Михаил Лермонтов. Вадим
Темнота давно его не пугала. Да и вообще, он давно не знал страха.
Страх остался там, где были отец и мать, их смерти, которые он помнил смутно, косые взгляды прочих и одно пробуждение ото сна, которое он помнил чётко, лучше, чем хотел.
Сейчас, находясь во тьме, он мог позволить себе спать вволю и просыпаться тогда, когда хочется.
А вот тогда, несчастным летним днём, кажется грустно-холодным, во время дождей, в опочивальню вошли крепкие люди и выхватили его из кровати, будто котёнка из лукошка. Он проснулся не от их прикосновений, а от холода. Одеяло осталось там, где вся его прежняя жизнь.
Он мотал уродливой головой, мычал, но слышал в ответ только сопение. Никто не объяснял мальчику происходящего, но урод понял, что счастье кончилось навсегда.
Ясно, это сделал младший брат, хотя его рядом не было.
Младшего брата он любил и даже простил ему убийство матери.
Убийство, впрочем, было невольным. Матери нельзя было рожать – так сказал греческий лекарь. Первым ребёнком был он, урод с гигантской головой, и пролез на свет, что-то испортив в узком проходе. С тех пор урод боялся тесных мест и низких потолков.
Но мать любила его, и то, как она гладила его огромный череп с шишками, осталось в памяти урода навсегда. А вот лицо отца – нет.
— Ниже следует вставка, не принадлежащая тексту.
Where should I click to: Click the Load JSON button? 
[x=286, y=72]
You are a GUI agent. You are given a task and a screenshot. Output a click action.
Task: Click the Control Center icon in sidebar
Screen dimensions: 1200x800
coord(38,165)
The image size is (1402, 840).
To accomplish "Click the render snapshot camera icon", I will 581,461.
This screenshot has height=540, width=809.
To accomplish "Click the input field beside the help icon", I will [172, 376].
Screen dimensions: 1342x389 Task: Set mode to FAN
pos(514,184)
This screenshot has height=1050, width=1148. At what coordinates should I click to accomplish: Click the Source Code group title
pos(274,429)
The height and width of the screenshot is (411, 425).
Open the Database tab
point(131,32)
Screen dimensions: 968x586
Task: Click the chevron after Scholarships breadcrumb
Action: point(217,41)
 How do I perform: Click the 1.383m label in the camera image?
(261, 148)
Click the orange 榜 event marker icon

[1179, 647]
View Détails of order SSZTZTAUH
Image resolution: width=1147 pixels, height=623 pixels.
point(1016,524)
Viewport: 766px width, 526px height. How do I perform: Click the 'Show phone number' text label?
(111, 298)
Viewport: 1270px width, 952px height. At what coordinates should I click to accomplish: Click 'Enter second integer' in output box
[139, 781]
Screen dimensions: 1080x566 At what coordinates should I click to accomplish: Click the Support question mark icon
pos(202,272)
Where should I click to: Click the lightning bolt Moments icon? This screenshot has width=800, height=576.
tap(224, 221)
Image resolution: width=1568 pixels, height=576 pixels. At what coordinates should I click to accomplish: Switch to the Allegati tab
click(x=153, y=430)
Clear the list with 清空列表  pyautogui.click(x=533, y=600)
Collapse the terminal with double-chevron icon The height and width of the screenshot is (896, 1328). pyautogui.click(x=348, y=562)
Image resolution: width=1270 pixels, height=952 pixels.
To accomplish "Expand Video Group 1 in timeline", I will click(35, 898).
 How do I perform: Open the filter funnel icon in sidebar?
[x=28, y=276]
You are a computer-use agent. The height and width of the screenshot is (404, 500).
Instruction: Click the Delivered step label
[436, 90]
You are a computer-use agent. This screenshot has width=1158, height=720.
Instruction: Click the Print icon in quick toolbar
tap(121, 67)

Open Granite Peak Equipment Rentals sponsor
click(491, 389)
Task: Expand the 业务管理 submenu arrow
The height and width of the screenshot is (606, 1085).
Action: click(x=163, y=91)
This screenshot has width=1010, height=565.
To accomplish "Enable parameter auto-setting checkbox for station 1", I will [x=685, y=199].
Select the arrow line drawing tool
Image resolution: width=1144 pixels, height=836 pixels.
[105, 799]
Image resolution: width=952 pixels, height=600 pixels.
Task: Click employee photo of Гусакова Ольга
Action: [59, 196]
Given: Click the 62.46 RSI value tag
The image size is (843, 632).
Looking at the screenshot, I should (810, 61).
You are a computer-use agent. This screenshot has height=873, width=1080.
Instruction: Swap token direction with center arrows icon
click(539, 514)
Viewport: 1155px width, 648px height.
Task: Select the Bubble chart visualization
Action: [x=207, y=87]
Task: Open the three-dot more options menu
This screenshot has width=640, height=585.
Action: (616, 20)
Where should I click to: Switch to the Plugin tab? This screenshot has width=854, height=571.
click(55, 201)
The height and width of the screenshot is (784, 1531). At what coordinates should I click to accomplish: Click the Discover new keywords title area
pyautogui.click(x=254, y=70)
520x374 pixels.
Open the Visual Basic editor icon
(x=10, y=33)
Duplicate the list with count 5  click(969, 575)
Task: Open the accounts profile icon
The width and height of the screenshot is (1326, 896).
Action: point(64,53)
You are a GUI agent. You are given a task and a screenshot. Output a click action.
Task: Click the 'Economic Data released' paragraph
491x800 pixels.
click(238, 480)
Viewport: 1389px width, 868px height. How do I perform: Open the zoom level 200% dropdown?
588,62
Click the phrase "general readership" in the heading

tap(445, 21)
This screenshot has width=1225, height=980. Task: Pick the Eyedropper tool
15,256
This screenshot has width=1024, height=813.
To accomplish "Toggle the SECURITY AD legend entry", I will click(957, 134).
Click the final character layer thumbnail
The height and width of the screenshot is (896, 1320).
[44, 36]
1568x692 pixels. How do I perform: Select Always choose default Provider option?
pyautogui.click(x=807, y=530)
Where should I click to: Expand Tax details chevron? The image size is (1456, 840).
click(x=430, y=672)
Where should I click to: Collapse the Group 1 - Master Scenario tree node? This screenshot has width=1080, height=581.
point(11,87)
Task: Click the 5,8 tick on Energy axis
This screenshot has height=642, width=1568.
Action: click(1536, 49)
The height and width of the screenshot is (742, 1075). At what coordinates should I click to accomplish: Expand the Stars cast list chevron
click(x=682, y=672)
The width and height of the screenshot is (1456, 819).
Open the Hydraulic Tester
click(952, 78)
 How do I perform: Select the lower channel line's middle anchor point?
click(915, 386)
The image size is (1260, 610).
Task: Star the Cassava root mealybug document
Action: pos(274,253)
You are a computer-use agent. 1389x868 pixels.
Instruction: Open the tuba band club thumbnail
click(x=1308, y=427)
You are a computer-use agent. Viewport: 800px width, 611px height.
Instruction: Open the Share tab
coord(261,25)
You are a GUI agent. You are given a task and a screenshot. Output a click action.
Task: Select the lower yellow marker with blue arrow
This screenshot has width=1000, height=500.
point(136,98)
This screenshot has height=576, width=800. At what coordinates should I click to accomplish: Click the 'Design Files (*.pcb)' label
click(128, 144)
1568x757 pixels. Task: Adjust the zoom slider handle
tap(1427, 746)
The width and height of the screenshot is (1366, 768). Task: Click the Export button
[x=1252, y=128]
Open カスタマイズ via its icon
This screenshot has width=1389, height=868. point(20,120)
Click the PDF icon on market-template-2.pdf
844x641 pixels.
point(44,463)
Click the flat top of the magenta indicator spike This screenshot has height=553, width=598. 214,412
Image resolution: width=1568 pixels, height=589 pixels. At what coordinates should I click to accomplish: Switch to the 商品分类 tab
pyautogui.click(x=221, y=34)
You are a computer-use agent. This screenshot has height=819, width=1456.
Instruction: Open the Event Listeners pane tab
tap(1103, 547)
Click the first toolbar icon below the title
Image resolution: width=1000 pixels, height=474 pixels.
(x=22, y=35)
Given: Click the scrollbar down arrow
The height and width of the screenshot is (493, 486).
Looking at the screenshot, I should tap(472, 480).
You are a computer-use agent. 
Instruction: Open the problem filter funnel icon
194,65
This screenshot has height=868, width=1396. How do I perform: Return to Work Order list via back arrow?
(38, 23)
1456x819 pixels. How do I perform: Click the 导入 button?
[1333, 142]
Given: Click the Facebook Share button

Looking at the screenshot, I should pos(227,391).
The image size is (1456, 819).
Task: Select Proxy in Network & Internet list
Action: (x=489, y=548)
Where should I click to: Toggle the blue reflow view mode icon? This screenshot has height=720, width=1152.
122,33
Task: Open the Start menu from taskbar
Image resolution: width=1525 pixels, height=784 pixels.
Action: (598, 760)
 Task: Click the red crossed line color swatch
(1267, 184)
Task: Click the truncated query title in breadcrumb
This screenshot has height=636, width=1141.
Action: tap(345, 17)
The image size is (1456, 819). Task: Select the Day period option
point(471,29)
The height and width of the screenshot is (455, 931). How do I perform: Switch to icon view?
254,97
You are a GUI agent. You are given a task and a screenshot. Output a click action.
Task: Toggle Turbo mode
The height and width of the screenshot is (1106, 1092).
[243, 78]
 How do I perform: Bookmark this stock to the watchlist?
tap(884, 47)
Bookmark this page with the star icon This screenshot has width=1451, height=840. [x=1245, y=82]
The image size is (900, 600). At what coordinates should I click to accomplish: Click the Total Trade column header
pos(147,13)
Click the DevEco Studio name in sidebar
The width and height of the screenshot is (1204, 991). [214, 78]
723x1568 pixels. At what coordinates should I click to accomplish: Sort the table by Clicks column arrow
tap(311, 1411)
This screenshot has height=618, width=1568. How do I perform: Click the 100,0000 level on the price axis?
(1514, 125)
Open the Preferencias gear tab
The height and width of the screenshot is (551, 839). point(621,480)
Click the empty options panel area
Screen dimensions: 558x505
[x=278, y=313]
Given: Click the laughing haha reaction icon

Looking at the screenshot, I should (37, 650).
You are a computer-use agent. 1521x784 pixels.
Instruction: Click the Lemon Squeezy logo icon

Урод забыл его напрочь, хотя отец был князем, и только он выходил на крыльцо, люди валились ничком – в грязь, снег, да не важно как.
Урод помнил лишь шлем отца, украшенный золотом. Там были изображены звери и птицы, диковинные цветы и крохотные всадники, скачущие на войну.
Всё дело в том, что его отцом был князь и князь хотел наследника. Наследником выходил он, мальчик-урод с бычьим черепом.
Поэтому был зачат младший. Мать умерла при родах, видимо, из-за того, что младенец резво вылез на свет, не смущаясь теснотой и чужой болью. Он вышел красивым – в отца.
Шли годы, дети существовали в разных мирах. Пока мальчик-урод сидел вместе с монахами среди книг – греческих и латинских, его брат скакал на коне. Разумеется, под присмотром дружины.
Однажды отец захотел, чтобы сын познал женщину, и ему привели крепкую и умелую, долго колдовавшую над ним. Уроду это не очень понравилось, хоть он и оставил семя в наложнице.
Это было не его страстью, и он не знал о том, что его род продолжился.
И вот отец умер. Не в бою, не от яда, а нелепо утонув на переправе. Золотой шлем лёг на дно, и теперь рыбы недоумённо разглядывали всадников, чудесные цветы и диковинных зверей.